**PROBLEM:**
Please copy the data exactly, everything from the line containing "Screen dimensions: 2535x1277" down to the line containing "will [x=1727, y=23].", both included.

**INPUT MATERIAL:**
★ ★ ★ ★

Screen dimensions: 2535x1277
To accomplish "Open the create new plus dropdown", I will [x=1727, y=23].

★ ★ ★ ★

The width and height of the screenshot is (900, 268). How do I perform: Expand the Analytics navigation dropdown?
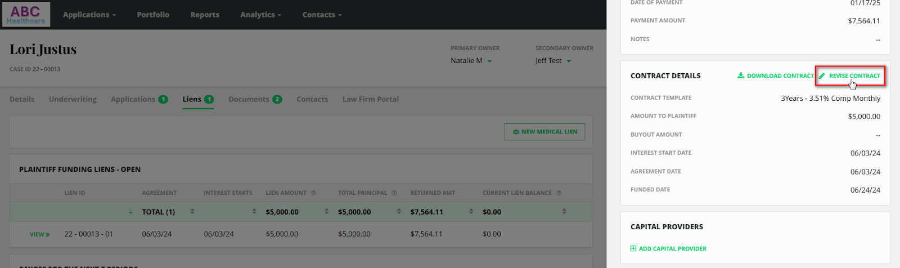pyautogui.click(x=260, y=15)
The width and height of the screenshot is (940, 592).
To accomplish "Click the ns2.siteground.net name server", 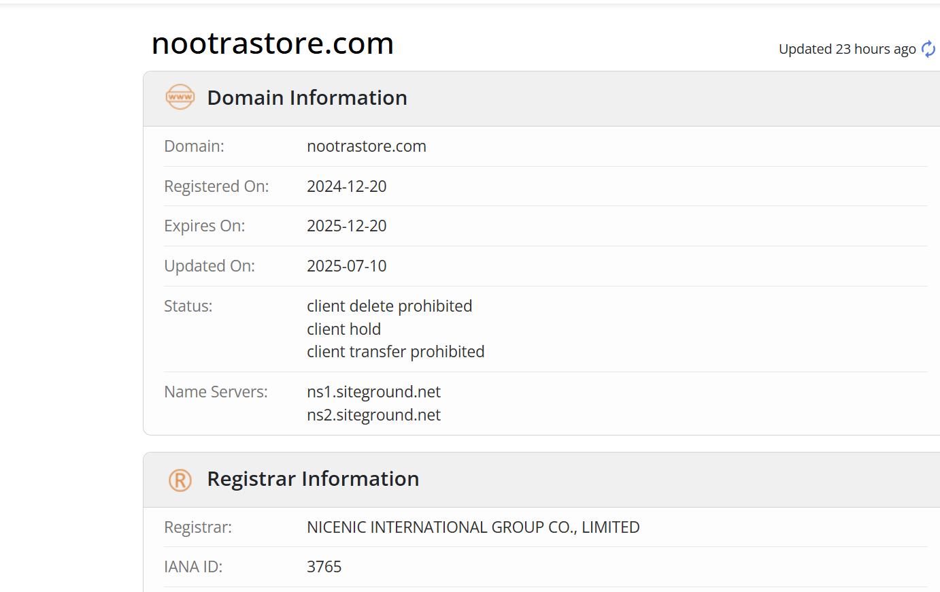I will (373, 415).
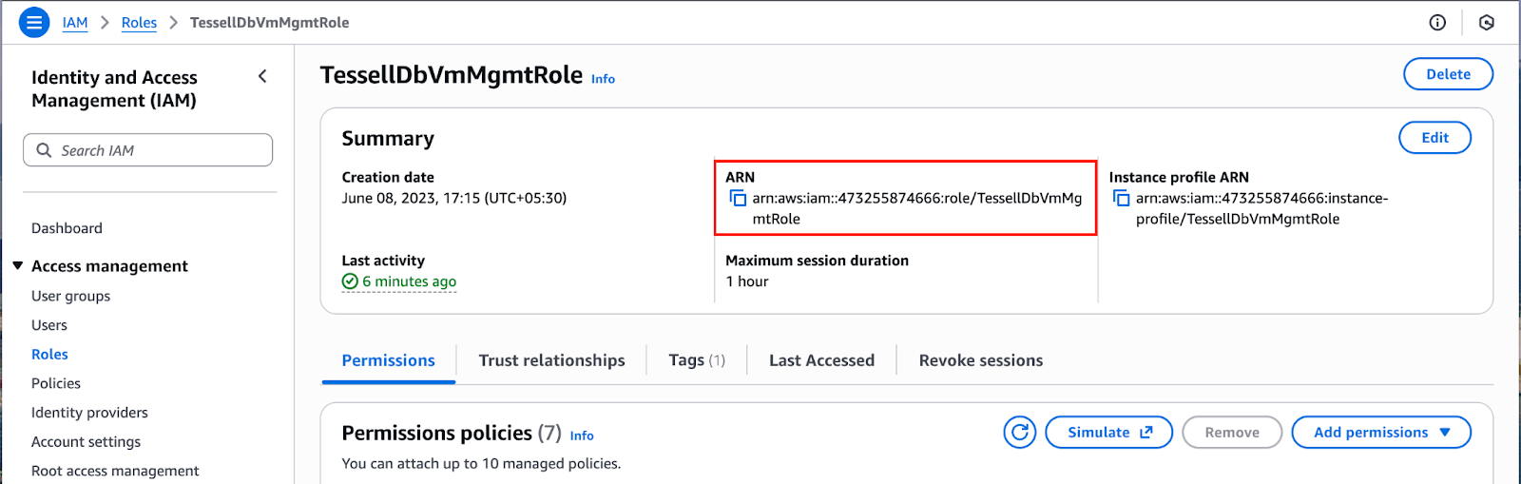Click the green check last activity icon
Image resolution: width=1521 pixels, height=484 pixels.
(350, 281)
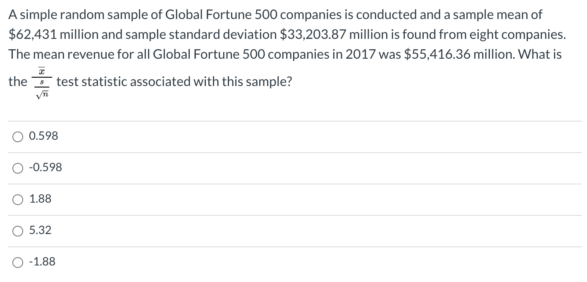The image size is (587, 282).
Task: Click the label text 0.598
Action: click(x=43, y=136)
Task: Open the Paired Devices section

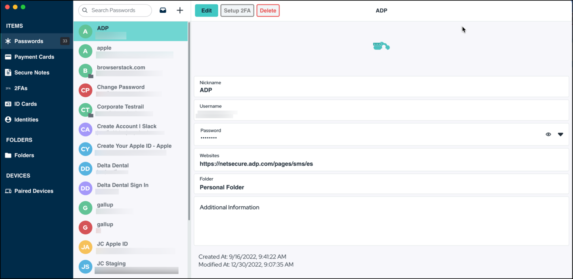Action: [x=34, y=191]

★ ★ ★ ★

**RESULT OF THE EXERCISE:**
Screen dimensions: 2535x1277
To accomplish "Open the create new plus dropdown", I will [x=1727, y=23].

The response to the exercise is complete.